►

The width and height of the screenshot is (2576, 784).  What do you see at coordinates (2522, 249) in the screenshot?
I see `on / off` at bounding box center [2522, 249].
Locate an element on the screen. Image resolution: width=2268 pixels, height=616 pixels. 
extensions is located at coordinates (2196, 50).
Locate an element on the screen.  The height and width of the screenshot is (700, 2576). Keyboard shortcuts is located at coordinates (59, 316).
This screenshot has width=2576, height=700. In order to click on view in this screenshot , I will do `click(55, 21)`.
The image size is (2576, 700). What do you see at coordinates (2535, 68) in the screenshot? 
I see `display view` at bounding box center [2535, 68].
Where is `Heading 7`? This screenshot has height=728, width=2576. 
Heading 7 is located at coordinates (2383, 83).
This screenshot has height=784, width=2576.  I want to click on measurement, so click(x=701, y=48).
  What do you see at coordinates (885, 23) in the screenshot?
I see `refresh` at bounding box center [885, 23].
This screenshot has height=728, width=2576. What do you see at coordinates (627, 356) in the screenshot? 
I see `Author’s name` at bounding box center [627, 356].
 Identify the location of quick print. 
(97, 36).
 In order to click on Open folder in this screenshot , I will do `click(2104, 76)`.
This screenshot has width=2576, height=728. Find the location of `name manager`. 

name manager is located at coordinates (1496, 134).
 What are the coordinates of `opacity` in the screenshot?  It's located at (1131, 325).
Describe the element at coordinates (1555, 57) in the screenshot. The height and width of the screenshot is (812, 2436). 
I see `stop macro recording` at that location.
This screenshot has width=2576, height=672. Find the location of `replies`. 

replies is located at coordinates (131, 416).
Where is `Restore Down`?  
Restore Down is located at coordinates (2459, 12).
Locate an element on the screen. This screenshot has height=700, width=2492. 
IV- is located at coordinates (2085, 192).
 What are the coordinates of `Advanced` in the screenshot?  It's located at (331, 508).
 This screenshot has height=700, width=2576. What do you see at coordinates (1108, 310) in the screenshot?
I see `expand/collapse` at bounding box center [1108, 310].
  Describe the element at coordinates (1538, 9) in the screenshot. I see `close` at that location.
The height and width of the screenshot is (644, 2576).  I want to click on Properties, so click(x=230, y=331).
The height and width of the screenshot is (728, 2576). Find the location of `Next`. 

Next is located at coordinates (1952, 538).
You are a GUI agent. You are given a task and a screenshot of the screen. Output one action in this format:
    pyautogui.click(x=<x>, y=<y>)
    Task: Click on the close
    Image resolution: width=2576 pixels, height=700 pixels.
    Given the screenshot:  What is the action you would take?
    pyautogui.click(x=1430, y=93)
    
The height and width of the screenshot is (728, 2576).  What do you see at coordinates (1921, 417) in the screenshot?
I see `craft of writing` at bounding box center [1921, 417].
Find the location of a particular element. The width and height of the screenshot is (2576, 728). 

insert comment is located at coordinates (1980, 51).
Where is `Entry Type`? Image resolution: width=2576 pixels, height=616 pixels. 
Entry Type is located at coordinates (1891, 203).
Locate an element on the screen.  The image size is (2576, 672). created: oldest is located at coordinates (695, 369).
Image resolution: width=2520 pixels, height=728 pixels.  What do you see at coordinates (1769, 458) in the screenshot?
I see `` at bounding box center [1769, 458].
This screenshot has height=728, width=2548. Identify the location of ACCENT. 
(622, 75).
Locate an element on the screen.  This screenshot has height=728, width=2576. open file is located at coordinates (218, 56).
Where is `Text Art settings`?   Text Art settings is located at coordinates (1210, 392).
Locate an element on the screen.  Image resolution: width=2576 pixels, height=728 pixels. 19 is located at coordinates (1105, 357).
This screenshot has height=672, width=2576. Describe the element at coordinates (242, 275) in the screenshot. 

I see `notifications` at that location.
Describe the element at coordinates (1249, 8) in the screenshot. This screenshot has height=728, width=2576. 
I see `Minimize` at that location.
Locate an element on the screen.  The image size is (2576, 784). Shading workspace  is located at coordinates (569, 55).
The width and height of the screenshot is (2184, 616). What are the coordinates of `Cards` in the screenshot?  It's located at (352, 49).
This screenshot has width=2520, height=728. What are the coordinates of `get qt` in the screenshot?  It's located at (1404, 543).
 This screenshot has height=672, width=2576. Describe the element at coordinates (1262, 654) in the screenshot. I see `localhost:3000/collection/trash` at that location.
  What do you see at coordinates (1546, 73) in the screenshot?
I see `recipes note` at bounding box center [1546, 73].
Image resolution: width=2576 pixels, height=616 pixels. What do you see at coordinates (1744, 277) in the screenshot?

◄

Copy all of the data above word for word, without changing a thing.

§ Finished answer
The width and height of the screenshot is (2576, 784).  What do you see at coordinates (2522, 249) in the screenshot?
I see `on / off` at bounding box center [2522, 249].
Locate an element on the screen. Image resolution: width=2268 pixels, height=616 pixels. 
extensions is located at coordinates (2196, 50).
Locate an element on the screen.  The height and width of the screenshot is (700, 2576). Keyboard shortcuts is located at coordinates (59, 316).
This screenshot has width=2576, height=700. In order to click on view in this screenshot , I will do `click(55, 21)`.
The image size is (2576, 700). What do you see at coordinates (2535, 68) in the screenshot? 
I see `display view` at bounding box center [2535, 68].
Where is `Heading 7`? This screenshot has height=728, width=2576. 
Heading 7 is located at coordinates (2383, 83).
This screenshot has height=784, width=2576.  I want to click on measurement, so click(x=701, y=48).
  What do you see at coordinates (885, 23) in the screenshot?
I see `refresh` at bounding box center [885, 23].
This screenshot has height=728, width=2576. What do you see at coordinates (627, 356) in the screenshot? 
I see `Author’s name` at bounding box center [627, 356].
 Identify the location of quick print. 
(97, 36).
 In order to click on Open folder in this screenshot , I will do `click(2104, 76)`.
This screenshot has width=2576, height=728. Find the location of `name manager`. 

name manager is located at coordinates (1496, 134).
 What are the coordinates of `opacity` in the screenshot?  It's located at (1131, 325).
Describe the element at coordinates (1555, 57) in the screenshot. The height and width of the screenshot is (812, 2436). 
I see `stop macro recording` at that location.
This screenshot has width=2576, height=672. Find the location of `replies`. 

replies is located at coordinates (131, 416).
Where is `Restore Down`?  
Restore Down is located at coordinates (2459, 12).
Locate an element on the screen. This screenshot has height=700, width=2492. 
IV- is located at coordinates (2085, 192).
 What are the coordinates of `Advanced` in the screenshot?  It's located at (331, 508).
 This screenshot has height=700, width=2576. What do you see at coordinates (1108, 310) in the screenshot?
I see `expand/collapse` at bounding box center [1108, 310].
  Describe the element at coordinates (1538, 9) in the screenshot. I see `close` at that location.
The height and width of the screenshot is (644, 2576).  I want to click on Properties, so click(x=230, y=331).
The height and width of the screenshot is (728, 2576). Find the location of `Next`. 

Next is located at coordinates (1952, 538).
You are a GUI agent. You are given a task and a screenshot of the screen. Output one action in this format:
    pyautogui.click(x=<x>, y=<y>)
    Task: Click on the close
    Image resolution: width=2576 pixels, height=700 pixels.
    Given the screenshot:  What is the action you would take?
    pyautogui.click(x=1430, y=93)
    
The height and width of the screenshot is (728, 2576).  What do you see at coordinates (1921, 417) in the screenshot?
I see `craft of writing` at bounding box center [1921, 417].
Find the location of a particular element. The width and height of the screenshot is (2576, 728). 

insert comment is located at coordinates (1980, 51).
Where is `Entry Type`? Image resolution: width=2576 pixels, height=616 pixels. 
Entry Type is located at coordinates (1891, 203).
Locate an element on the screen.  The image size is (2576, 672). created: oldest is located at coordinates (695, 369).
Image resolution: width=2520 pixels, height=728 pixels.  What do you see at coordinates (1769, 458) in the screenshot?
I see `` at bounding box center [1769, 458].
This screenshot has height=728, width=2548. Identify the location of ACCENT. 
(622, 75).
Locate an element on the screen.  This screenshot has height=728, width=2576. open file is located at coordinates (218, 56).
Where is `Text Art settings`?   Text Art settings is located at coordinates (1210, 392).
Locate an element on the screen.  Image resolution: width=2576 pixels, height=728 pixels. 19 is located at coordinates (1105, 357).
This screenshot has height=672, width=2576. Describe the element at coordinates (242, 275) in the screenshot. 

I see `notifications` at that location.
Describe the element at coordinates (1249, 8) in the screenshot. This screenshot has height=728, width=2576. 
I see `Minimize` at that location.
Locate an element on the screen.  The image size is (2576, 784). Shading workspace  is located at coordinates (569, 55).
The width and height of the screenshot is (2184, 616). What are the coordinates of `Cards` in the screenshot?  It's located at (352, 49).
This screenshot has width=2520, height=728. What are the coordinates of `get qt` in the screenshot?  It's located at (1404, 543).
 This screenshot has height=672, width=2576. Describe the element at coordinates (1262, 654) in the screenshot. I see `localhost:3000/collection/trash` at that location.
  What do you see at coordinates (1546, 73) in the screenshot?
I see `recipes note` at bounding box center [1546, 73].
Image resolution: width=2576 pixels, height=616 pixels. What do you see at coordinates (1744, 277) in the screenshot?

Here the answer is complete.